Data provided: Begin
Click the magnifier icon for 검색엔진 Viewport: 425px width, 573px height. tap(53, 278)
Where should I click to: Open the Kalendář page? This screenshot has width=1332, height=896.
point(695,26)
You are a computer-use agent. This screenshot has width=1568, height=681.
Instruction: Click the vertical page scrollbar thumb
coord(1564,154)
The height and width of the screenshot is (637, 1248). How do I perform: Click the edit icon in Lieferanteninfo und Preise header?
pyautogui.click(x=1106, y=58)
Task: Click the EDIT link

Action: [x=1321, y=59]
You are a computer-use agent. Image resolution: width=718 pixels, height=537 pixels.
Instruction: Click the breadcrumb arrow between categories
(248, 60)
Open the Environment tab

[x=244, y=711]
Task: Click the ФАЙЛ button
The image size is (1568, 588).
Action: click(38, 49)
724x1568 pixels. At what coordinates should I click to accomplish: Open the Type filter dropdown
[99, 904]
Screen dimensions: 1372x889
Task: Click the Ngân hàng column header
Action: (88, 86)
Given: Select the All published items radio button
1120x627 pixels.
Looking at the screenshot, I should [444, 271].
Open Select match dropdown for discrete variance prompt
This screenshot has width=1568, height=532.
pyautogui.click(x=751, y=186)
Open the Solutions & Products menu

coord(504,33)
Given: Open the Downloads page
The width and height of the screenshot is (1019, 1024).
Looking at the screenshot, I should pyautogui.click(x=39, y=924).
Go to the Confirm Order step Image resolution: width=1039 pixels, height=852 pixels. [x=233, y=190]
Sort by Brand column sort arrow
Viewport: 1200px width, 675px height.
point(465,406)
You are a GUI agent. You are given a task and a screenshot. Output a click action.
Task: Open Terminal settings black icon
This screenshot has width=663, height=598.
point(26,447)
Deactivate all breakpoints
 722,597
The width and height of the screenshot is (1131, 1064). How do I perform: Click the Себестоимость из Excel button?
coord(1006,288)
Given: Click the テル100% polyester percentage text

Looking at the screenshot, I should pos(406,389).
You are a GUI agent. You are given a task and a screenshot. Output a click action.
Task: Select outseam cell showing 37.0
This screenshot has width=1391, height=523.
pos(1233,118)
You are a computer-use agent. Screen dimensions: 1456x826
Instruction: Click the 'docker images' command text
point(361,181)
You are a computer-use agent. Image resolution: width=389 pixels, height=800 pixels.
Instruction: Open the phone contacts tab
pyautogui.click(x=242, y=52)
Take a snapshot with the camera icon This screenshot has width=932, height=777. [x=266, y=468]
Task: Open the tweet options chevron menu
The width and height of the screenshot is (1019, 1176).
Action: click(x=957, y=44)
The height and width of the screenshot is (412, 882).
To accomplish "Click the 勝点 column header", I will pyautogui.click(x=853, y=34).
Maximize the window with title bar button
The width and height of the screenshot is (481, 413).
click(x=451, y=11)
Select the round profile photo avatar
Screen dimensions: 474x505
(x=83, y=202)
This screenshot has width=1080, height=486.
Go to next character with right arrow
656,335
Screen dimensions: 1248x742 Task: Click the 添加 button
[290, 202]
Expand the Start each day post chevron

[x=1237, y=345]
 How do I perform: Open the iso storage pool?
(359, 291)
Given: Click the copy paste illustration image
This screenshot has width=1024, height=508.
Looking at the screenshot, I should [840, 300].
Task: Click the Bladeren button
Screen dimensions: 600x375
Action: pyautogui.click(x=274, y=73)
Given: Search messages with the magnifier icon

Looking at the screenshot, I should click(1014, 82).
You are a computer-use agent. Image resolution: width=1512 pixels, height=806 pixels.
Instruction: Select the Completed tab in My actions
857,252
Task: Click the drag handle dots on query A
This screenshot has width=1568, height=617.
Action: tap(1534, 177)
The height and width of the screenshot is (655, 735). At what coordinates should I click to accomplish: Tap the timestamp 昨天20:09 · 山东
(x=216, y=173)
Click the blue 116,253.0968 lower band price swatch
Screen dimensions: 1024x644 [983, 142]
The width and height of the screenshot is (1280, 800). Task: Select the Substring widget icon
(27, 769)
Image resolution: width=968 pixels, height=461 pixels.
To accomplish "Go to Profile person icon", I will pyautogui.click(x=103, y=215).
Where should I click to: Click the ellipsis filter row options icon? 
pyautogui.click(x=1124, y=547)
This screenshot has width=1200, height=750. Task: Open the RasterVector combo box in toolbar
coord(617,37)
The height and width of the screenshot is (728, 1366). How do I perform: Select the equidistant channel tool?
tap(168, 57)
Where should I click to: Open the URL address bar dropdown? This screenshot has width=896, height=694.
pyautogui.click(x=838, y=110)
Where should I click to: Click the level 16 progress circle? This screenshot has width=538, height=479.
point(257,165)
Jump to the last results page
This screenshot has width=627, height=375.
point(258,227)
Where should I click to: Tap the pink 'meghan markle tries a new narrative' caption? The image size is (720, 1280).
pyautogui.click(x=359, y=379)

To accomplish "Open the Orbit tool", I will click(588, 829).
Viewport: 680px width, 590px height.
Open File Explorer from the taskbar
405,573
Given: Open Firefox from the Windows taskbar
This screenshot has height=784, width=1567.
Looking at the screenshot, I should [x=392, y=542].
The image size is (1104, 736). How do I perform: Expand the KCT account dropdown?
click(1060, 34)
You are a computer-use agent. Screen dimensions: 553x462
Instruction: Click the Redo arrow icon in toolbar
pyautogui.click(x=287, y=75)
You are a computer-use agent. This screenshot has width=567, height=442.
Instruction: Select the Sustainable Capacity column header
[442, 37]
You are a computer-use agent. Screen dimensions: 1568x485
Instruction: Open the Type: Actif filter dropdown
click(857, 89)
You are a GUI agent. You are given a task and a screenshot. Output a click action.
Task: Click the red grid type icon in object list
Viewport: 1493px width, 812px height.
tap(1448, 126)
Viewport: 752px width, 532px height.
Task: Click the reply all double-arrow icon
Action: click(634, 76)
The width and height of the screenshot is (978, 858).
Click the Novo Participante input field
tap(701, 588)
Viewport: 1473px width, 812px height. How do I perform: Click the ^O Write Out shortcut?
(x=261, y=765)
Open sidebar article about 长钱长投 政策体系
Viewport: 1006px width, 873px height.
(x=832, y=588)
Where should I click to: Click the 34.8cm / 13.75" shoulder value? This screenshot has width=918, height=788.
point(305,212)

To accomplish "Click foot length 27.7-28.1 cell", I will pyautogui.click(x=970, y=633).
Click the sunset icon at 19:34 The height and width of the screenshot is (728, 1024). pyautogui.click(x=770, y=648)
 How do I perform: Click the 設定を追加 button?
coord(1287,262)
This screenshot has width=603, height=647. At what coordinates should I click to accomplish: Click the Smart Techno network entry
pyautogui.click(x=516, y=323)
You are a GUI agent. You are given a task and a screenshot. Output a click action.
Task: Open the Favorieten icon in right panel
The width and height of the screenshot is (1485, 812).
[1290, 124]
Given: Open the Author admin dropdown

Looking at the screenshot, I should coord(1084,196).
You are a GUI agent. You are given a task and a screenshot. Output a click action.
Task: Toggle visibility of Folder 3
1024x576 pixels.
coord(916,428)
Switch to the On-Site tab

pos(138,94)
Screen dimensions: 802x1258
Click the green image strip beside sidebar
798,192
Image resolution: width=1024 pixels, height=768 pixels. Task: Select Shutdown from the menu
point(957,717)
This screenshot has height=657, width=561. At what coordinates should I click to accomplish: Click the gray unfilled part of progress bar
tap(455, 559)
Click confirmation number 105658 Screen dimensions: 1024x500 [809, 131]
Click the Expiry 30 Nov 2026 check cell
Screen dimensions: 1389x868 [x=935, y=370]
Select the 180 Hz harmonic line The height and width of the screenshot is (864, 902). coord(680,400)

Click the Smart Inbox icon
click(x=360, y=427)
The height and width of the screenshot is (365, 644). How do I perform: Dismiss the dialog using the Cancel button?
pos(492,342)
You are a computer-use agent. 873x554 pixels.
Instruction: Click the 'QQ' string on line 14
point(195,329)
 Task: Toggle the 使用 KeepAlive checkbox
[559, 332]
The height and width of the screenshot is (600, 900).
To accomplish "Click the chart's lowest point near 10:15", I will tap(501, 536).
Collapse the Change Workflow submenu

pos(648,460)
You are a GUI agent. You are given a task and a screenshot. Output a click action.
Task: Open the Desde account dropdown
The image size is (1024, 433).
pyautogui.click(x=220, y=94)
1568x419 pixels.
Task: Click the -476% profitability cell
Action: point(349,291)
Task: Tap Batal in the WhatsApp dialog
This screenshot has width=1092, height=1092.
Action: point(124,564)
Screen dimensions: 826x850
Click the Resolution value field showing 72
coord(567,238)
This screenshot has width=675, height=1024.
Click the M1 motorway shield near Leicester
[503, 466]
Data provided: End
# Work required
Report the number of lines in the entries where the word "computer" occurs, and add nothing else.

# Reply
9